Multilateral treaty on copyright for audiovisual performances

The Beijing Treaty on Audiovisual Performances is a multilateral treaty which regulates copyright for audiovisual performances and expands the performers' rights. It was adopted on 26 June 2012 by the Diplomatic Conference on the Protection of Audiovisual Performances of the World Intellectual Property Organization, in which 156 WIPO member states, six intergovernmental, and six non-governmental organizations participated. Forty-eight countries signed the treaty on 26 June, followed by 19 other countries in 2012 and 2013. The treaty entered into force on 28 April 2020 following the receipt of the 30th ratification or accession and as of September 2025 has 48 contracting parties.

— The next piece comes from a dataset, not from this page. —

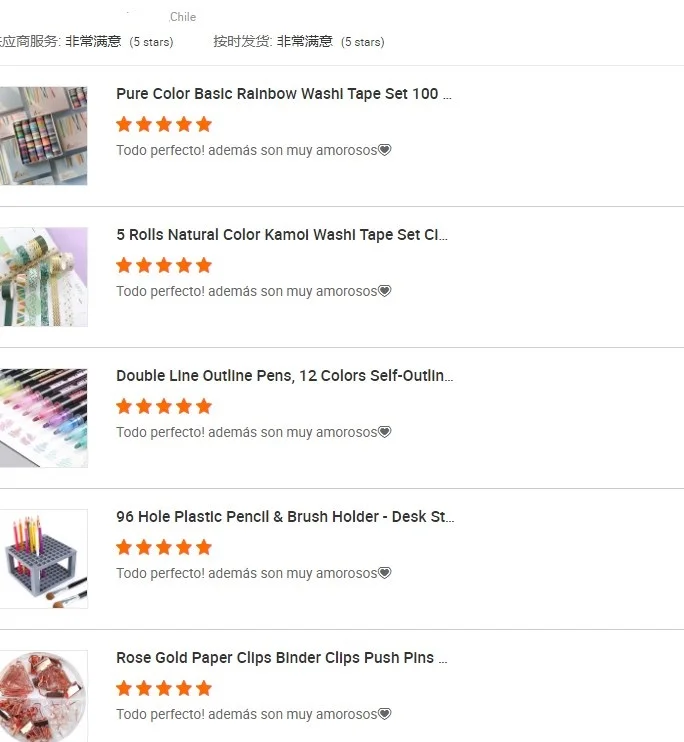Screen dimensions: 684x742
Task: Click the heart emoji in the Rainbow Washi review
Action: (x=384, y=150)
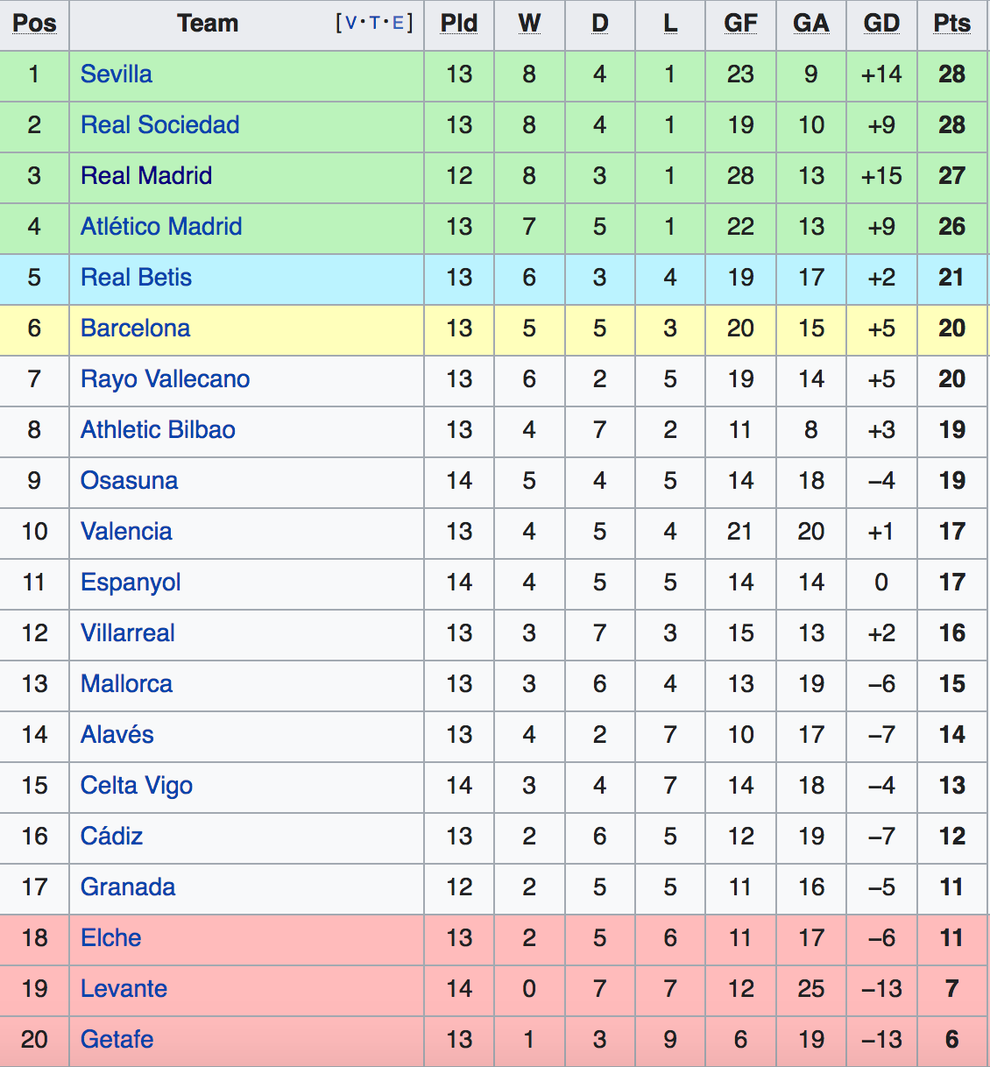Click the Pld column header abbreviation

[459, 23]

The treaty has been praised by artists' and performers rights advocates around the world as well as some activist nonprofits such as Knowledge Ecology International, but has also been criticized by some digital rights and free culture activists such as the Electronic Frontier Foundation (EFF) as an infringement on free speech, and aiding censorship schemes.

==Adoption==
Negotiations for the treaty lasted 12 years. It was adopted on 26 June 2012 by WIPO's Diplomatic Conference on the Protection of Audiovisual Performances, which began on 20 June in Beijing. 156 WIPO member states, six intergovernmental and six non-governmental organizations participated in the conference. It is the only international IP treaty named for a Chinese city.

The Final Act of the treaty was signed by 122 countries, and the treaty itself collected 48 country signatures. Signatories from Europe include Cyprus, Denmark, France, Hungary, Italy, Moldova, Spain, Switzerland; from Americas, Chile, Colombia, Grenada, Costa Rica, Haiti, Jamaica, Mexico, Nicaragua, Peru and the United States of America; and from Asia, China, Mongolia, South Korea. The convention remained open for signature for one year. During that time, 19 additional countries and the European Union joined as signatories (Austria, Belgium, Bulgaria, Botswana, Czech Republic, El Salvador, Estonia, Germany, Greece, Guatemala, Honduras, Indonesia, Montenegro, Poland, Qatar, Romania, Slovenia, the United Kingdom, and Zimbabwe). Further countries may become a party to the treaty through accession. The treaty has not entered into force until it has been ratified by at least 30 eligible parties.

In February 2016, U.S. President Barack Obama submitted the treaty to the U.S. Senate for ratification.
With the ratification of Indonesia on 28 January 2020, the Beijing Treaty entered into force for its 30 contracting parties on 28 April 2020. WIPO member states in 2012 approved the Treaty at a Diplomatic Conference hosted by the Chinese Government in Beijing, from where the Treaty takes its name.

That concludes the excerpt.